Dans l’affaire des séquestrées de Cleveland, l’heure est désormais à demander des comptes à la police américaine. Car une question principale demeure: comment les trois jeunes femmes enfermées depuis plus de 10 ans n’ont-elles pas pu être localisées plus tôt?Les témoignages se multiplient sur des incidents qui auraient pu donner l’alerte. Des témoignages qui viennent contredire les autorités qui affirment toujours n’avoir eu aucun élément à charge.
Des scènes de violences

Ainsi dès 2004, Ariel Castro se serait livré dans des notes, écrites de sa main et retrouvées à son domicile. Il s’y présente en « prédateur sexuel qui a besoin d’aide ». »Les vieux qui vivent dans ce bâtiment là-bas, ils ont une vue parfaite du jardin. Ils ont prévenu plusieurs fois qu’il y avait trois types dans l’arrière-cour avec des filles, qu’ils les frappaient, raconte Israël Lugo un voisin. Qu’est-ce que font les flics? Ils passent et après ils s’en vont ».

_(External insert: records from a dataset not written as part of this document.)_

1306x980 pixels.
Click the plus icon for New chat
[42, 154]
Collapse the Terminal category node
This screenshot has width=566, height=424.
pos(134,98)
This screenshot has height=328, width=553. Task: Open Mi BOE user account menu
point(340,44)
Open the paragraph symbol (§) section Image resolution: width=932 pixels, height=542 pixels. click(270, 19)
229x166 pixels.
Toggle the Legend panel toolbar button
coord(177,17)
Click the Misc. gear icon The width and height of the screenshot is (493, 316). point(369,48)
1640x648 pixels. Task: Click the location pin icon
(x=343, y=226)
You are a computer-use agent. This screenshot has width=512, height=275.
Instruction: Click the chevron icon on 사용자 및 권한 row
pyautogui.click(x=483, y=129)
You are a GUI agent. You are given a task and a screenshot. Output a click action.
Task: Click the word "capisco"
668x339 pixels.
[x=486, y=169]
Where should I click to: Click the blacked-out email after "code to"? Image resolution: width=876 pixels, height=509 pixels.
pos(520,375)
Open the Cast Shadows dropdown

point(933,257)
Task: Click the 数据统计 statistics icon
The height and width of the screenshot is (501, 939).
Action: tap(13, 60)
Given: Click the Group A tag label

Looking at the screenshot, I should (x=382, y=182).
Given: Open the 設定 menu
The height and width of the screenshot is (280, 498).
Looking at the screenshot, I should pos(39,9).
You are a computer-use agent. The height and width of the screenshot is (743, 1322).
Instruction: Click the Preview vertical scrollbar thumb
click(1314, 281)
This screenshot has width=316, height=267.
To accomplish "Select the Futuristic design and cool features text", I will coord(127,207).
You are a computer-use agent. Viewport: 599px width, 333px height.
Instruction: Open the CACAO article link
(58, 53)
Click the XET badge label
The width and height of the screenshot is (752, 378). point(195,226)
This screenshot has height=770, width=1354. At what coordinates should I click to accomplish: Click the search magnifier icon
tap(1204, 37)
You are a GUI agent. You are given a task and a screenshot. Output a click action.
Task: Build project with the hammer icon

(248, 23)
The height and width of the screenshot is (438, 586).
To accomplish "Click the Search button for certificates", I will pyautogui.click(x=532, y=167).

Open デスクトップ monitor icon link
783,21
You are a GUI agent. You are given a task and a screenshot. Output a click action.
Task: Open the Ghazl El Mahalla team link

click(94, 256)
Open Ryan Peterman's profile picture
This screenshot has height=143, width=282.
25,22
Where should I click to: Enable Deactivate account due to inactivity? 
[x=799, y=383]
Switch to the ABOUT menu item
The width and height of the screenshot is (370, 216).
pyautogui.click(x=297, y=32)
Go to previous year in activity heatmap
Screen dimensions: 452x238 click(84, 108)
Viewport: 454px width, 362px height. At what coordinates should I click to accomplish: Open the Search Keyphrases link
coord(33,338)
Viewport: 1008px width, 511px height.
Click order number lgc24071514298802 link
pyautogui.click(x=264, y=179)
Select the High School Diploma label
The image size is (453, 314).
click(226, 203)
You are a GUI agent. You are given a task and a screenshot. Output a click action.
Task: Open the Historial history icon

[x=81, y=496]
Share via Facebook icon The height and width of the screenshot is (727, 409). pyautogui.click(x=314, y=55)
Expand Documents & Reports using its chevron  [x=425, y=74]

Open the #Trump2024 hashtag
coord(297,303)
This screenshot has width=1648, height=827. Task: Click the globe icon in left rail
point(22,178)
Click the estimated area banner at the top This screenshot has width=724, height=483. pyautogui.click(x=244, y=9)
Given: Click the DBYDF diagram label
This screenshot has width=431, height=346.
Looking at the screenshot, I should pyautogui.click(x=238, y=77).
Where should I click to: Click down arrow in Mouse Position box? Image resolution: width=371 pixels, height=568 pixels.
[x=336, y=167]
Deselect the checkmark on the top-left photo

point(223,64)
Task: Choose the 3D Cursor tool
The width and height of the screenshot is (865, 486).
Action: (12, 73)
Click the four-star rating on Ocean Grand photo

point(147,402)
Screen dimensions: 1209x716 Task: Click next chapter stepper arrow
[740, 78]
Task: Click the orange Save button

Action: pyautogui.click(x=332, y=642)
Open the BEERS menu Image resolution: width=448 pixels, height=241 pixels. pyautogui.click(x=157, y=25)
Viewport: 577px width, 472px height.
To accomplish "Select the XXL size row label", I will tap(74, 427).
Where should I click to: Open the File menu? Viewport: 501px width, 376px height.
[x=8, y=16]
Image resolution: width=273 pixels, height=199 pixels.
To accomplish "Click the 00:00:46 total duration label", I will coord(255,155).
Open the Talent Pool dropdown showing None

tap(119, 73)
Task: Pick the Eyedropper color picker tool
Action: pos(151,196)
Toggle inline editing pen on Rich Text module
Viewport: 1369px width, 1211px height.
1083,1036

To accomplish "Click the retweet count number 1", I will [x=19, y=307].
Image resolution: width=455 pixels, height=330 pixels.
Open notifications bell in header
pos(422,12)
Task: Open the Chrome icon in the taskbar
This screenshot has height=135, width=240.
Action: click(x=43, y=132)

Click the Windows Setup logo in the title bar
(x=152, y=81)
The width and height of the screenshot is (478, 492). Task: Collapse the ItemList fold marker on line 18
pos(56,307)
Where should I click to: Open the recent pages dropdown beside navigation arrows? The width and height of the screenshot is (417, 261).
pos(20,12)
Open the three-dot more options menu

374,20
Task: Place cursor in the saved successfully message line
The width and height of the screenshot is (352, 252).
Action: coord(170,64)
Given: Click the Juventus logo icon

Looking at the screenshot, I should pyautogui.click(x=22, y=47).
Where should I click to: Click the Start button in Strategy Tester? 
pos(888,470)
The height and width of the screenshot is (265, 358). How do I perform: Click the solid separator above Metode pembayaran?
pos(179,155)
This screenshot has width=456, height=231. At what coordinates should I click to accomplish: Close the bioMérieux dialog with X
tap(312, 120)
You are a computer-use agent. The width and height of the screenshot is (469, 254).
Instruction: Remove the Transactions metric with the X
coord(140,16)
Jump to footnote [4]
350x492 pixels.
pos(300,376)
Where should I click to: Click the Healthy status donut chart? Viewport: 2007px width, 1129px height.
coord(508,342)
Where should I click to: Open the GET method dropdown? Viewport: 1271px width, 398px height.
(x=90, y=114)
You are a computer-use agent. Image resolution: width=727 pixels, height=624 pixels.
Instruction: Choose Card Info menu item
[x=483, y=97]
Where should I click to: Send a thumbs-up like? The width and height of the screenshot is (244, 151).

Au moins trois passages de la police

La scène décrite date de novembre 2011. La même a été racontée par d’autres voisins. La police admet être allée plusieurs fois chez Ariel Castro, en mars 2000, en janvier 2004 et la dernière fois il y a huit mois. A chaque fois, elle n’a rien vu. »Je ne crois pas – et les filles ne le pensent pas non plus – qu’elles soient sorties de la maison depuis ces 10 dernières années », martèle le chef de la police de Cleveland Ed Tomba.Dernier élément accablant, la présence récurrente d’une fillette chez Ariel Castro. Il sortait avec elle très tôt le matin, la présentant comme la fille de sa nouvelle petite amie… que personne n’avait jamais vue.